Ya en la ciudad, voy directamente al parking en el que dejaré mi coche. Está en una calle bastante céntrica, próxima a un centro comercial con tiendas, cines, peluquerías, salones de belleza, cafeterías, etc., un lugar al que resultará creíble que pueda acercarme a pasar el día, aún en estas circunstancias. Si Ernesto se traga esa mentira, lo peor que puede pasar es que crea que me he vuelto loca, y ojalá eso le convenza para largarse sin mí, vaya donde vaya. Se nota la tensión en el ambiente y por todas partes quedan señales de los momentos de tensión que se viven casi cada noche: cristales rotos, contenedores quemados, basuras… contrariamente a lo que sería lógico, no se ven fuerzas del orden, quizá están concentradas guardando por la seguridad de los edificios públicos, políticos y miembros del gobierno. A pesar de tratarse del centro de la ciudad son pocas las personas que circulan por aquí.

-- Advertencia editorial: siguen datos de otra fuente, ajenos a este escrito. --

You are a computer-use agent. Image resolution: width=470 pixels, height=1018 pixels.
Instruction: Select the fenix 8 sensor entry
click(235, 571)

Un par de ancianos se sientan en un banco de un pequeño parque cercano, alguna joven madre con su hijo de la mano camina deprisa mirando hacia todas partes, como temiendo que de cualquier esquina le aceche algún peligro.

En la segunda planta del parking me está esperando Mario con la mota resguardada entre dos grandes vehículos que la ocultan de casuales miradas. Cuando salgo del coche y cierro las puertas, ya le tengo a mi lado subido en la moto mientras me tiende un casco negro con el que no me reconocería ni mi madre. Me subo tras él y me abrazo a su cintura, agarrándome bien fuerte en el mismo momento en que acelera y salimos a toda velocidad de vuelta a casa.

Paramos apenas un momento para que Antón sepa que ya hemos llegado, y a continuación seguimos subiendo por el viejo camino que atraviesa el monte hasta la casa de Mario, donde nos disponemos a esperar a Ignacio que no tardará en llegar.

Mientras Mario vuelve a meter la moto en el pequeño garaje de su casa, pienso con cierto alivio que el fin está próximo, y que pase lo que pase, deseo con toda mi alma que todo termine.